As a growing number of Taiwanese businesspeople are moving operations to China and other Asian nations, the bank will also offer customers with more cross-border products and services, Simon Chung (鍾國強), director and general manager of Citibank's commercial banking group, said at a press conference yesterday.

The bank will focus on attracting potential customers from traditional industries, including shoemaking, textile, furniture, auto parts, bicycle and metalware sectors, given its 15-years of experience with small and medium-sized businesses, he said.

"Manufacturers in traditional industries account for a high proportion in our group's business, and we'll strengthen our market presence outside the north to raise the number of customers and revenues," said Chung, who took up the general manager post in February.

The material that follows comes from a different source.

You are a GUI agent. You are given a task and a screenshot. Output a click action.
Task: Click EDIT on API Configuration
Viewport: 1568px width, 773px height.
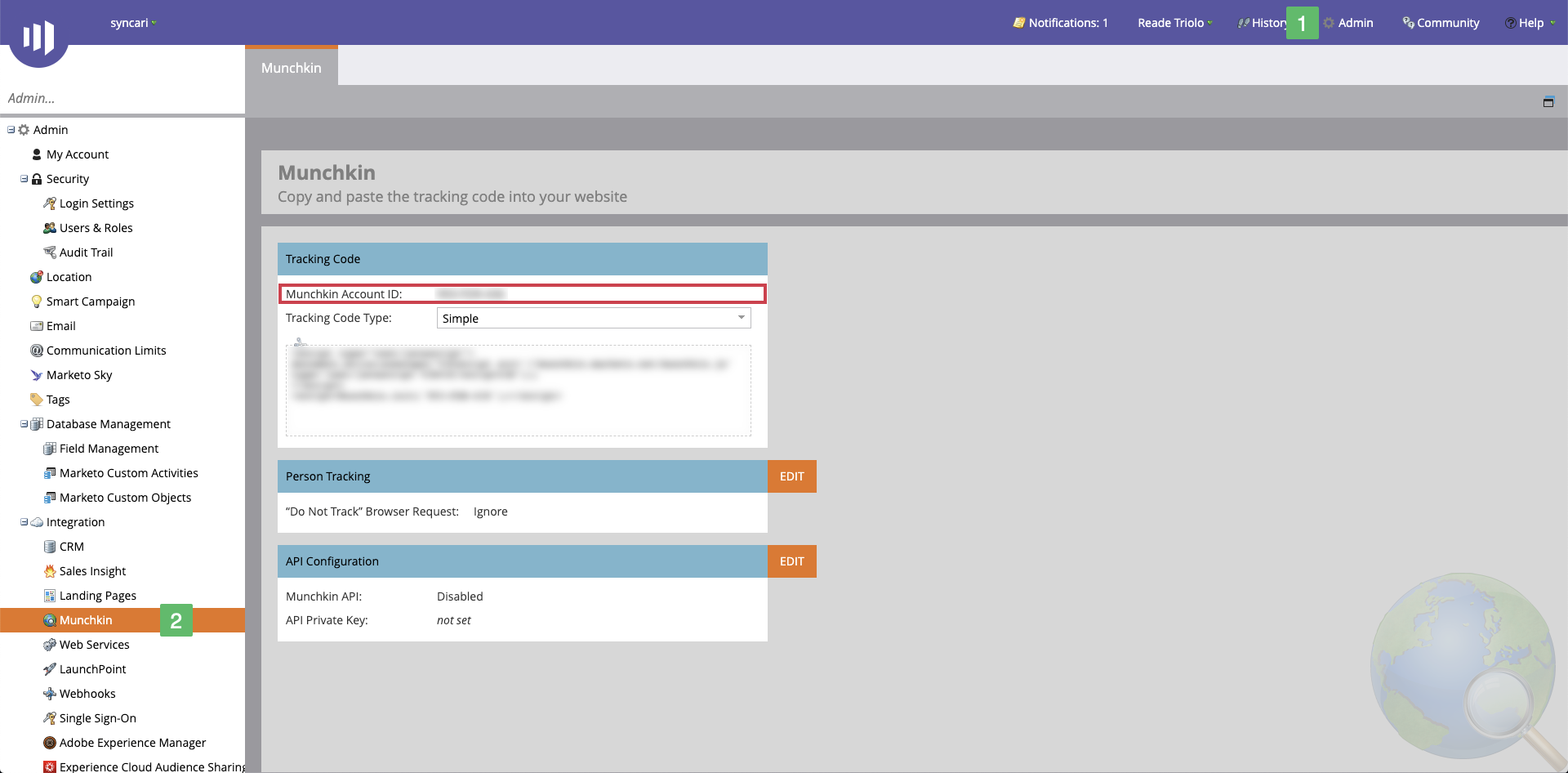click(791, 561)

Before his promotion, Chung served as chief of financial institutions and cash management sales at Citibank Hong Kong.

The expansion into central and southern Taiwan means that Citibank will have to break into a market already dominated by rival Hongkong and Shanghai Banking Corp (HSBC, 匯豐銀行), and local banking institutions such as Chinatrust Commercial Bank (中國信託) and the International Commercial Bank of China (ICBC, 中國國際商銀).

Chung shrugged off concerns that Citibank is a latecomer in those areas.

"Our branches in Taichung and Tainan have been established for 10 years. It's just a question of whether we invest enough resources to develop the market," he said.

With branches in more than 100 nations, Citibank expects to use its offshore banking units and its worldwide network to offer a "one-bank solution" to Taiwanese businesses which are expanding operations in Asia and even the West.

Chung said that some businesses based in China have been relocated to Vietnam as China's wages, electricity demands and the appreciation of Chinese yuan are driving up their operating costs.

Among them, two large-scale furniture factories set up by Taiwanese businesses have been moved to Vietnam after the US announced slapped a 198 percent tariff on China's furniture as part of its anti-dumping efforts, Chung noted.

In related developments, HSBC said it will use its financial platform to facilitate the operations of Taiwanese businesses and financial institutions in greater China and international markets.